In the debate piece on disclosing a hospital's surgical outcomes to patients, which medical center had the state's highest thoracic surgery mortality two years running?

**TEXT FOR ANALYSIS:**
========================

Editors’ note: Hospitalists face difficult decisions every day, including situations that don’t always have clear-cut answers. Beginning with this month’s “HM Debate,” The Hospitalist stares down the tough questions and presents all sides of the issues. This month’s question: You are discharging a patient after treatment for a non-ST segment myocardial infarction (NSTEMI). The cardiology team recommends nonemergent coronary artery bypass grafting (CABG) for the patient’s three-vessel disease. You set up a referral for surgery, but you know the CABG morbidity and mortality rates are higher at your hospital than at a hospital 30 miles away. Should you disclose this information to your patient?
If you would tell your relative, you should tell your patient
If a patient at your hospital needs surgery or another invasive intervention, are you obligated to inform them of your hospital’s record with that procedure—particularly if the record is not as good as the one of the hospital down the street? Should loyalty to your hospital trump the risk to the patient?
In our scenario, the patient is being referred for elective surgery, and it is known that the cardiovascular team at a neighboring hospital has a better record for this procedure. It is the hospitalist’s job to present this information to the patient so that an intelligent and informed decision can be made. If the hospitalist believes the outcomes data, then an obligation exists to share that information with the patient.
If the data are subtle, one might argue that confusing the patient with more levels of decision-making is unnecessary. On the other hand, if data on performance outcomes between two institutions are clear, it presents an ethical position.
Let us assume the hospitalist is aware of poor outcomes in coronary bypass surgery at their hospital. Perhaps the mortality rates were unusually high and the hospitalist knew external consultants were brought in to identify the problems. Would you refer your patient for bypass surgery in that situation? A better question might be: Would you let a family member undergo coronary artery bypass grafting (CABG) in your hospital? Probably not. So if you would inform a family member, shouldn’t you tell your patient?
A situation like this occurred in September 2005 at the University of Massachusetts Medical Center in Worcester. Media coverage was intense, and statistics showed that thoracic surgery mortality at UMass was the highest in the state two years running. The service at the hospital was closed temporarily.1 Extensive reorganization, adoption of QI protocols, and development of oversight committees resulted in much-improved patient outcomes when the program reopened a few weeks later.
The higher-than-expected complication rate had persisted at UMass for four years before the closure and reorganization. One wonders if hospitalists and cardiologists suspected a problem with surgical outcomes before the hospital was thrust into the national spotlight. Is it our job to know our hospital’s track record in surgery and invasive procedures? Yes, it probably is. This is why a hospital’s quality-assurance committee is so important. As keeper of the outcomes data, the committee is charged with sounding an alarm when a problem is brewing.
Tech-savvy patients have access to detailed reporting on performance measures for hospitals and physicians. Interpretation of the data can be complex. High surgical complication rates might be the result of a higher-than-expected patient acuity mix—patients who were older and sicker than usual—and may not represent a system or surgeon problem. Hospitalists need to guide patients through the interpretation of this data.

========================

**RECORDED INFORMATION:**

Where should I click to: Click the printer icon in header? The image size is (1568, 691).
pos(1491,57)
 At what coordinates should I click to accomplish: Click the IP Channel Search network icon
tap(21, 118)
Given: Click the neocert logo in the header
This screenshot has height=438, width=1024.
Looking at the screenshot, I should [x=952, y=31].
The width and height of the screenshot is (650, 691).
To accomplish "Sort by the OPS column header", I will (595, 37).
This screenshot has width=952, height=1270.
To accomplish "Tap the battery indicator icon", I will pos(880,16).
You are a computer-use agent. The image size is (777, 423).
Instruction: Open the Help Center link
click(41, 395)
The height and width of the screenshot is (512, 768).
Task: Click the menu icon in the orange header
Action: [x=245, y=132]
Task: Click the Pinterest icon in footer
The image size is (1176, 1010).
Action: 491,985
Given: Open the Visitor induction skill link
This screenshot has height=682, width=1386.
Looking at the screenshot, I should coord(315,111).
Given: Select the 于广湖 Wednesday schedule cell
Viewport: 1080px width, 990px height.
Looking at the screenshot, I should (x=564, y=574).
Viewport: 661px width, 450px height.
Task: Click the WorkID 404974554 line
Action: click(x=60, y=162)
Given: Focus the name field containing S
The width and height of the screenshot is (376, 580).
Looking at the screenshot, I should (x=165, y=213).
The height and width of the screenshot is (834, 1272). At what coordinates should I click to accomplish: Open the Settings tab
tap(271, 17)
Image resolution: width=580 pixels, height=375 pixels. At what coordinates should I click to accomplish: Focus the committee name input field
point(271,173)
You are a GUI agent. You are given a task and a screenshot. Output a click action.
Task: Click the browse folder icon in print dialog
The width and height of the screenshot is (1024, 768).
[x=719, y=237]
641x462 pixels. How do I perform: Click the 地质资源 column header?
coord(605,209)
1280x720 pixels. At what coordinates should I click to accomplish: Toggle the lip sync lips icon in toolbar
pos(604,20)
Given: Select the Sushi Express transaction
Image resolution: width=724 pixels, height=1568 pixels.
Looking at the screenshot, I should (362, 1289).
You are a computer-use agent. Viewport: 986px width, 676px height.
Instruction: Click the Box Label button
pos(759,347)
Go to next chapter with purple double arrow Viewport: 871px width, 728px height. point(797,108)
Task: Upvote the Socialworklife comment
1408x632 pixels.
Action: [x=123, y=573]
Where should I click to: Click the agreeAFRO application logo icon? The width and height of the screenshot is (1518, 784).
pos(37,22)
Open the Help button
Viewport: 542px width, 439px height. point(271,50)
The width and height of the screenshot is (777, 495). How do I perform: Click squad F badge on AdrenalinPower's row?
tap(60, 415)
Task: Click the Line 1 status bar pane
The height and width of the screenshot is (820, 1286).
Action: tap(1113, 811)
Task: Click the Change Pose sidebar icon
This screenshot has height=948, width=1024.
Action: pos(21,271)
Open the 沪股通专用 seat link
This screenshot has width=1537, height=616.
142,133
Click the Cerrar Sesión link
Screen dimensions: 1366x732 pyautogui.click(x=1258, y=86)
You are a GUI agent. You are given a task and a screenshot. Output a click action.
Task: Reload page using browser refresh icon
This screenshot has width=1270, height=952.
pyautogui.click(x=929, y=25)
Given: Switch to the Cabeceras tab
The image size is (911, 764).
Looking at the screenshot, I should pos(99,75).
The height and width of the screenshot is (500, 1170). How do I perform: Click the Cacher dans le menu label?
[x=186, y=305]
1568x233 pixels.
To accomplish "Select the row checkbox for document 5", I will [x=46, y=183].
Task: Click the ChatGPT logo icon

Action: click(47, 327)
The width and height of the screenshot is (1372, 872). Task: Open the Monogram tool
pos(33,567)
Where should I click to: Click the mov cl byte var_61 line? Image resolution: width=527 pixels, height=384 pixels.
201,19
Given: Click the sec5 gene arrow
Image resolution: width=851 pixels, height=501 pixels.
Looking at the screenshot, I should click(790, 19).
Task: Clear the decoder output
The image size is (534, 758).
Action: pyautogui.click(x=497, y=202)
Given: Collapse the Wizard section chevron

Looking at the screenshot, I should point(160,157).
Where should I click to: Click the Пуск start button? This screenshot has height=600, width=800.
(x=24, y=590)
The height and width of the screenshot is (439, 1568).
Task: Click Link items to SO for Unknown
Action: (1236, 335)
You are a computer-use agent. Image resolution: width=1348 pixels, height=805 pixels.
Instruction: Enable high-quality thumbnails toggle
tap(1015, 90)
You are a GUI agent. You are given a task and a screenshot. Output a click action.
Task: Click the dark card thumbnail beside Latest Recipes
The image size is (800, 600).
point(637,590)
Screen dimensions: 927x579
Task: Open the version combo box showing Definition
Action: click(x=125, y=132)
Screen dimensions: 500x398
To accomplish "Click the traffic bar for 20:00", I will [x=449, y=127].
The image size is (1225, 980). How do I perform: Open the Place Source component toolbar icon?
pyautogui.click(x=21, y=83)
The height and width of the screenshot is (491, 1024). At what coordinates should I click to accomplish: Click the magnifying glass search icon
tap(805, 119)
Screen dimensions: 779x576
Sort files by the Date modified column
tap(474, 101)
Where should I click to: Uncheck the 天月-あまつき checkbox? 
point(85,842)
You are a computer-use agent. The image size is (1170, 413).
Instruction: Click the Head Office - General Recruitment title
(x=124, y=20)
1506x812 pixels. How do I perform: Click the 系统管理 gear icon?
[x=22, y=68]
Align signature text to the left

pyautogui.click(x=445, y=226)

========================

**EXERCISE RESULT:** The University of Massachusetts Medical Center in Worcester